Frankly I’m -hoping- those were intended to attract the mainstream audience, not women — because if you *do* intend to attract women, a good idea is not to insult them right off the bat by assuming they’re incapable of caring about anything that doesn’t have family value mush stuffed into random orifices.
People of both sexes rave over West Wing because it was witty and politically savvy, over House because it’s insightful in regards to the human psyche, and Galactica because it had the audacity to be all of those things AND be scifi at the same time. All three series have a significant female fandom. How? Gee, maybe because they trust women to like cool stuff, rather than trying to woo us with Offerings To The Mysterious Ovary.
But hey, not to worry! http://www.mtv3.fi/terranova/
I believe a lot of the issues in the show were born from it being ‘scifi for the Mid-West’. All those family values, all those Wonderful tropes you remember from such rollercoaster rides as Life Goes On and Doogie Howser MD, and most importantly, the quest for Freedumb.
I went uh-oh right off the bat, when they revealed the family having an extra kid that the Evil Tyrannical Black Helicopters Gubberment didn’t want them to have because gubberment is evil and lives to interfere in people’s lives.
Okay so the state in the series was obviously almost as bad as modern day Britain, but that too was an obvious, calculated decision to appeal to the Teaparty-family that gathers around the tube every night to watch some good old family entertainment between serious programs like Glenn Beck.

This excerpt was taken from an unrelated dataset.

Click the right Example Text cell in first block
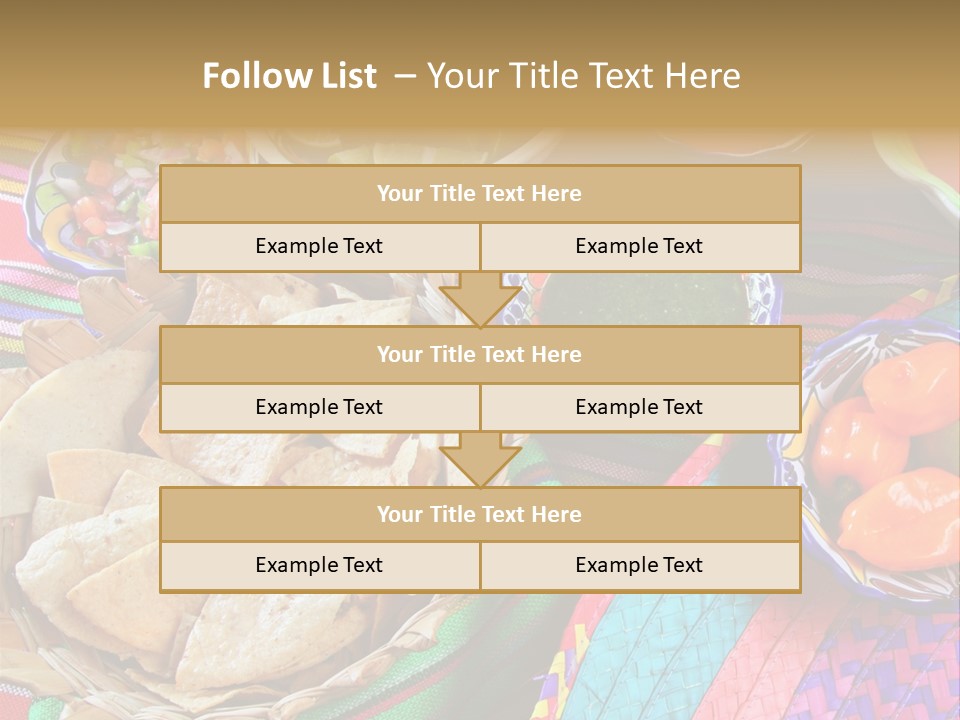tap(640, 247)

In a sense, you could consider Terrible Nova to be the other side of the coin for Homeland. I know that’s a stretch, sure, but both of these shows are products of the Post-911 mentality in America. Whereas Homeland was an intelligent drama that examined a wide range of motivations and factors, Terra Nova took all the crass, entitled and dumbed down parts of the American dream and made a mediocre 80’s adventure show out of them.

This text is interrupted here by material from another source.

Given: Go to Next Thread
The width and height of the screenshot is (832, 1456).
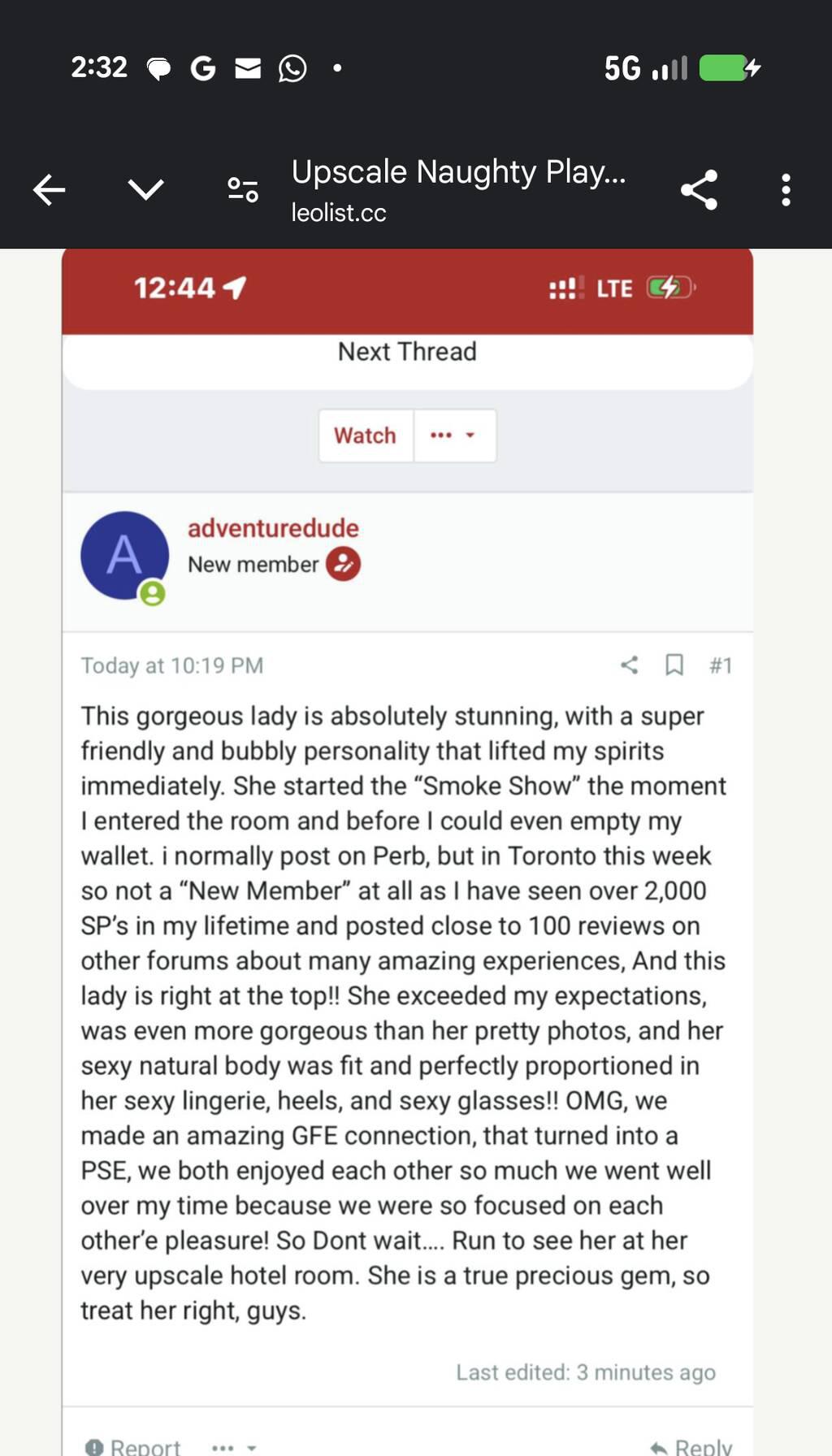Looking at the screenshot, I should coord(407,352).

Still, I remain of the mind that if you took the first episode, bits from a couple of others in the middle, and the season finale, you could edit a perfectly decent movie out of them.
I absolutely believe that, JD – the bit about scifi for the Midwest Republicans. Dumb ones, given that Galactica had fans across party lines.
I kept expecting them to reveal how the third kid had been saved from a vivisection lab or was a stolen AI project or something similar that replaced the gross ego of defying overpopulation with a moral imperative to protect the innocent (rather than the moral imperative to not use or understand contraception). I guess they never did.